The Rodeo Parade Musuem
If you can't make it to the parade or the rodeo, don't miss the Tucson Rodeo Parade Museum. It is a huge museum (four airplane hangars) of Tucson history and carriages, with a different and bigger mission than simply representing the Rodeo Parade. Located on the northeast corner of S. Sixth Ave. and Irvington Road, the large building was originally the nation's first municipal airport hangar, established in 1918. The group that formed to present both the Parade and Rodeo began acquiring horse-drawn vehicles for the parade, as local ranching families gave up their carriages for cars, and many of these went into the museum. Since 1925, the Parade Committee has acquired over 125 vehicles, many of which are more fancy than rustic.
You will find everything from stagecoaches, mud wagons, buggies, Santa's sled, a circus wagon, a Paris-made coronation coach for an emperor (no kidding), and many vehicles used in Western films, such as the Surreys with fringe on top that were used in the film Oklahoma! and a buckboard used as a prop in High Chaparral. Because the Rodeo Parade Museum has a national reputation for its impeccable care and restoration of horse-drawn vehicles, many of the vehicles in the collection were shipped to the Museum from Eastern families to preserve their heritage. You will recognize famous family names on some carriages, such as Ronstadt and Carnegie, that these beautiful vehicles once belonged to.

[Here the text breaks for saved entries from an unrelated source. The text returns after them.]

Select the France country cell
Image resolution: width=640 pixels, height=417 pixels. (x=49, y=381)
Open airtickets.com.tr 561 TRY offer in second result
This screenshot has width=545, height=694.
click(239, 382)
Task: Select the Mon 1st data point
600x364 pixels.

In addition to the buggies and wagons, there is a growing collection of downtown Tucson artifacts, including lifesize recreations of shops that were in downtown Tucson, and the grand El Conquistador Hotel, and miniature models of downtown, and all kinds of equestrian implements.
Where to Stay
The White Stallion Ranch – The top-rated dude ranch in Arizona, a classic high-end dude ranch centered on horse riding situated in majestic scenery and offering experiences to be long-remembered.

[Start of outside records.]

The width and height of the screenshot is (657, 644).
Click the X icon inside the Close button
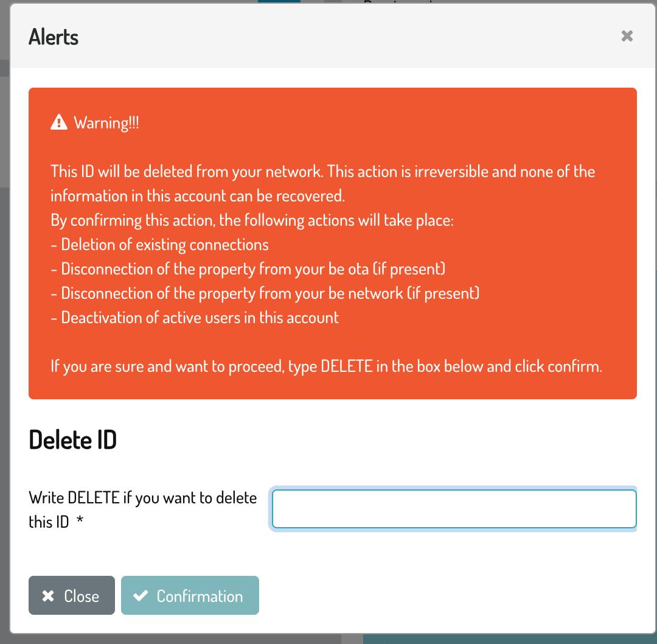(48, 596)
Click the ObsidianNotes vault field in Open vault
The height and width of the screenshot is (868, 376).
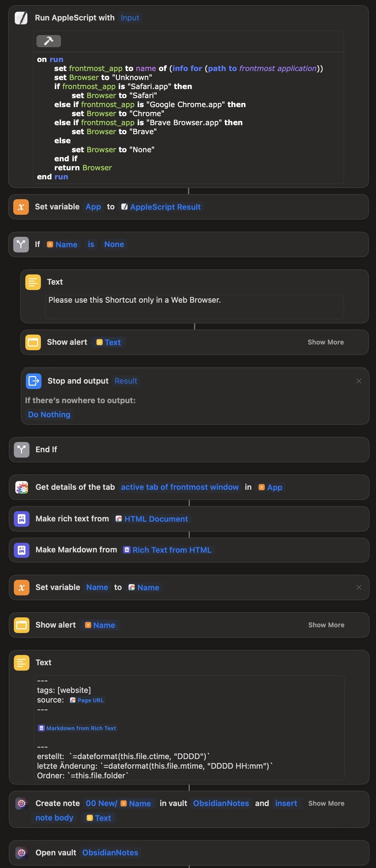coord(110,853)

9251 W. Twin Peaks Rd, Tucson, AZ 85743
The Ritz-Carlton, Dove Mountain
15000 North Secret Springs Drive, Marana, AZ 85658 United States
Where to Dine
Cayton’s Burger Bistro – Family-friendly with gorgeous views, unmatched food, upscale resort casual
The Golf Club at Dove Mountain (at The Ritz-Carlton, Dove Mountain)
Lunch: 11 a.m.–4 p.m., 7 days a week; Dinner: 5 p.m.–8:30 p.m., Wed-Sat
Li’l Abner’s Steakhouse – Authentic rustic cowboy steakhouse and Old Hollywood hangout, full bar.
8501 N Silverbell Rd, Tucson, AZ 85743
Tue-Sun: 5–10 p.m.
Cattleman’s Café at Marana Stockyards – Cattle auctions Wednesdays. Cowboy diner.
14901 W Kirby Hughes Rd, Marana, AZ 85653
Mon-Sat: 6 a.m.–2 p.m.; Sun: 7 a.m.–2 p.m.
Now get along little doggies, and discover Marana’s roots!